A thoughtful designer will always consider you and how you will use the site and make is as user friendly as possible. I have a client who’s website was not user friendly, she had over 28 plugins and had no idea how to maintain the site. I redesigned the site to make it more user friendly using only 2 plugins (excluding the essentials).

How to plan your website so it is easy to use and maintain? 

If you are building it yourself. Keep is simple. Don’t use lots of plugins. Choose a theme that designed for simplicity, like the Divi theme.

For every plugin you use, you must maintain it.

Understand what you need to do to use the website so you can reach your goals. E.g.  How do you blog? How do you use the SEO plugin? How do run the e-commerce store? Do as much research as you can before committing to the purchase. Some plugins are trial and error before you learn which ones are easy to use.

During my website planning process I will help you define your plugins and help you understand what is involved in their use and maintenance.

If you are getting a designer to build it. Be clear from the start about who will be maintaining the site and their skill level. Make sure the designer understands how you will be using the site and make sure this is possible.

This will enable you to have the conversation around training or making certain functionality more user friendly.

You need to avoid the situation where you have paid for a site that you thought you could use, only to realise it’s beyond your capability so you never use it.

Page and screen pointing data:
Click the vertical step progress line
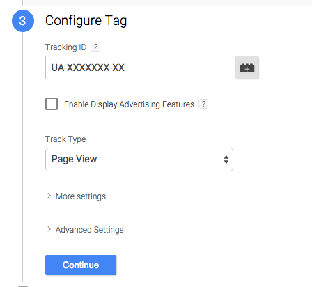Screen dimensions: 312x287 pos(23,157)
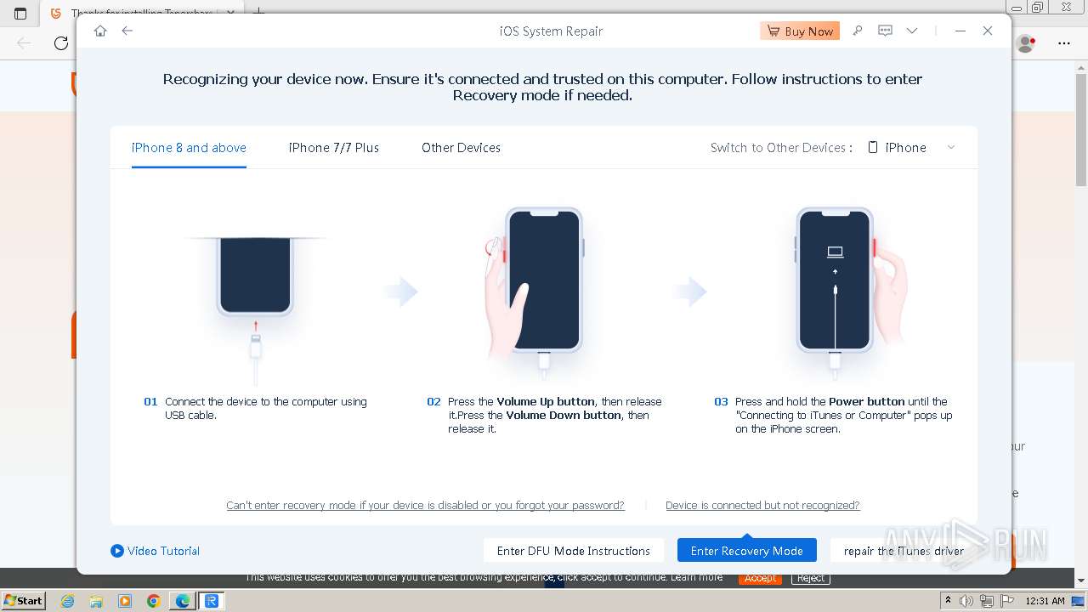Viewport: 1088px width, 612px height.
Task: Play the Video Tutorial
Action: pos(156,551)
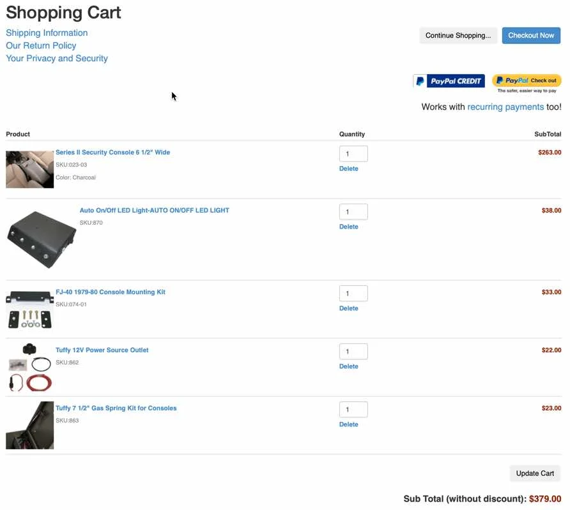Open the FJ-40 Console Mounting Kit image
Viewport: 570px width, 510px height.
pos(30,310)
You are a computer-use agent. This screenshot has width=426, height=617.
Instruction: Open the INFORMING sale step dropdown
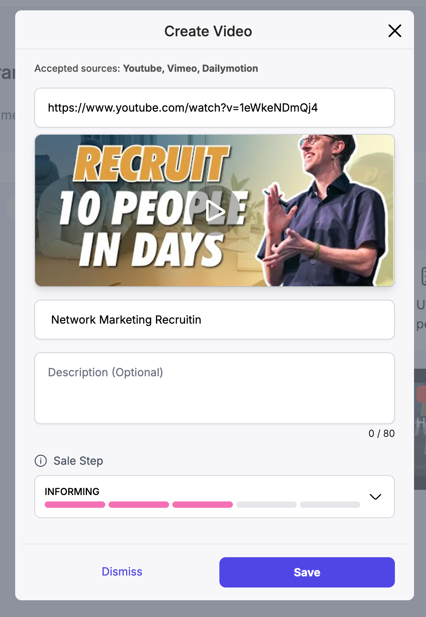click(x=215, y=497)
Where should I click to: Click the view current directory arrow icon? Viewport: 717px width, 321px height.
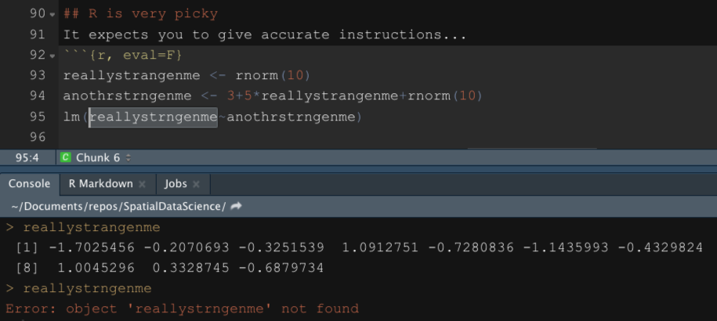coord(237,206)
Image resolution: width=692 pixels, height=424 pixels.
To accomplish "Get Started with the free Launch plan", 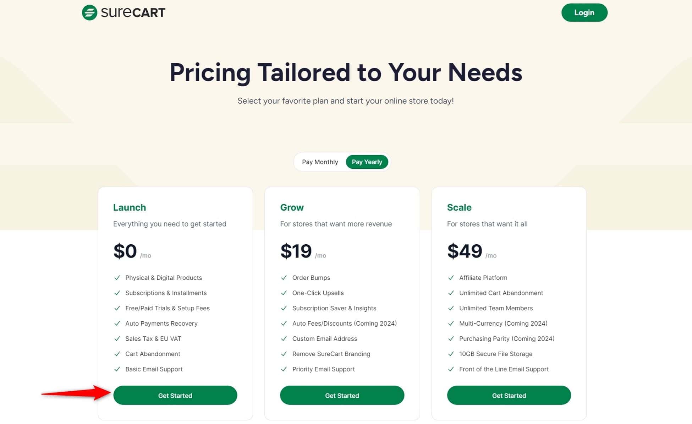I will tap(175, 395).
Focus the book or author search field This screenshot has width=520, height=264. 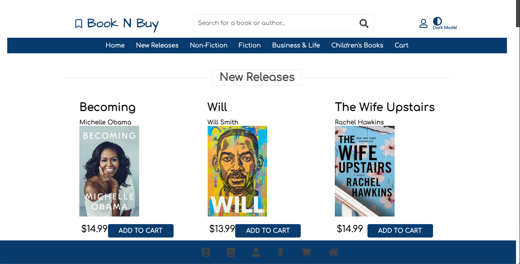[275, 23]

#### TASK REQUIREMENTS:
#1 From the website planning text, list each activity it gives as an example of what you need to understand how to do on your site.
#2 Answer these questions using the website planning text:
(a) How many plugins did the client's original site have?
(b) Which theme is named as one designed for simplicity?
(c) When a designer is building the site, what should you be clear about from the start?

#### THE RESULTS:
#1
- Blogging
- Using the SEO plugin
- Running the e-commerce store

#2
(a) Over 28 plugins.
(b) The Divi theme.
(c) Who will be maintaining the site and their skill level.